Work required => Output every line of the material below verbatim, with nothing changed, added, or left out.

Rows from a dataset:
------------------------
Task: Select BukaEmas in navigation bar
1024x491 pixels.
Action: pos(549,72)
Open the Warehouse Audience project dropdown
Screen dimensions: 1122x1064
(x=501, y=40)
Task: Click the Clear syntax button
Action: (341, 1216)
------------------------
Solution to the exercise =>
Task: Select BukaEmas in navigation bar
1024x491 pixels.
Action: pos(549,72)
Open the Warehouse Audience project dropdown
Screen dimensions: 1122x1064
(x=501, y=40)
Task: Click the Clear syntax button
Action: (341, 1216)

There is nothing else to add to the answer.